Rape, racial justice, and rehabilitation are on Hollywood's doorstep.

Nate Parker is the breakout director and star of the much-anticipated film "The Birth of a Nation," due out in October, a century after D.W. Griffith's racist movie of the same name. It emerged at the Sundance Film Festival as a compelling film about the 1831 Nat Turner rebellion. But it has been overshadowed by the terrible way Parker and Fox Searchlight addressed Parker's 2001 acquittal in a rape case in which he and college wrestling teammate (now co-writer) Jean Celestin had sex with a drunk woman. The studio showed more concern for the film's Oscar chances than for the woman, who killed herself in 2012.

The controversy over Parker's past sparks a memory from my own. I was 25. An older man invited me to dinner at his home in Southwest DC, where he spoke animatedly of how composer Leonard Bernstein had once spent a day with him giving insights into "Mass," the theatre piece he composed for the opening of the Kennedy Center.

My host kept refilling my drink as the evening wore on. I finally said I needed to go, by which point I was plastered. He said I was in no condition to walk home, and urged me to stay over. But he wanted sex, and I did not. I thanked him and began my unsteady walk home. I had never been in that condition. As a student at Villanova, I had been the one who stayed late at a party so my friends finishing the keg had someone sober to see them safely back across Lancaster Avenue.
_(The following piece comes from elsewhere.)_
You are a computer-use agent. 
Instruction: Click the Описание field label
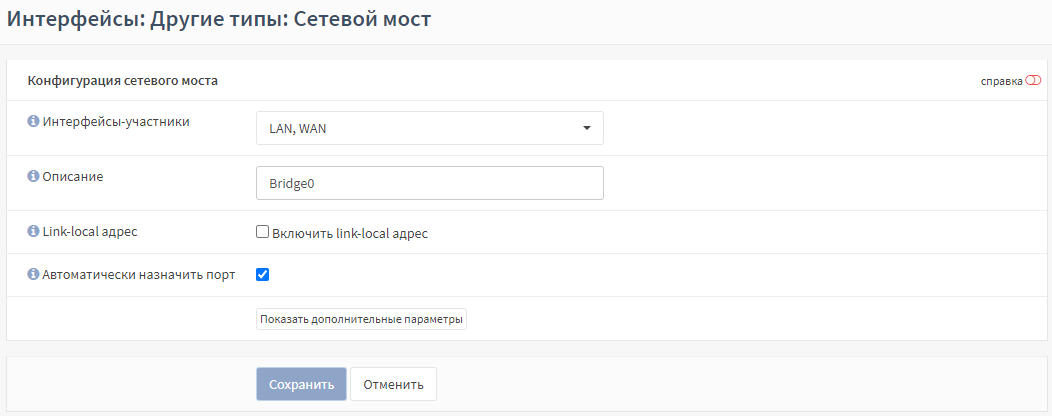coord(72,177)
I would likely have been raped that night in Southwest had my survival instinct not propelled me out the door. But I would not have called it that; I would have felt foolish and blamed myself. I did not then have Beverly Johnson's vivid description in Vanity Fair of the day she realized Bill Cosby had given her a cup of drugged cappuccino. She cursed him and escaped.

Being impaired by drugs or alcohol does not give permission to others to take sexual advantage of you, any more than the unjust barriers to getting a rape conviction make the accused morally innocent. Parker's acquittal was partly based on his accuser having previously given him oral sex. But as 22-year-old Nafisa Ahmed tweeted, "Just because I gave you $5 in the past, doesn't mean I have to give you $5 in the future." The optics were not improved by Celestin joining in, as if he found tempting leftovers in the fridge.
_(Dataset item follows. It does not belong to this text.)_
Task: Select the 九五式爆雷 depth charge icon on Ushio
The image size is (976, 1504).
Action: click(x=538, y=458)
Despite the controversy, I am eager to see Parker's film on its own merits. I have never been a big proponent of boycotts as an activist tactic. I prefer engagement to disengagement. Yet I respect that boycotts are a legitimate tool of activism.

I have other differences with Parker. He associates homosexuality with what he disparagingly calls the feminization of black men. At a time when producer and director Lee Daniels is breaking ground with gay characters in his television series "Empire," Parker's homophobia is sadly dated.

Parker's film redresses a century-old artistic crime in the portrayal of our nation's racist past. Birther-in-Chief Donald Trump's thinly veiled white supremacist presidential campaign shows that the past is not even past.

But the value of art does not excuse wrongdoing by an artist. I feel little sympathy for these men after reading the details of the case. They need to show more contrition and atonement. Still, Parker was acquitted of the rape charge. Celestin won on appeal, though not on the substance.

And there are blatant racial double standards. Roman Polanski fled the United States in 1978 after pleading guilty to "Unlawful Sexual Intercourse with a minor" in a plea bargain. Yet he won an Oscar for Best Director in 2002 for "The Pianist," which he could not come to America to receive.

Our understanding of sexual consent has fortunately evolved, though the deck remains stacked against women making rape accusations. At the same time, I have to ask: doesn't an African American artist deserve the same chance for rehabilitation that was extended to a white one? I have no easy solution, just questions and an old memory of vulnerability.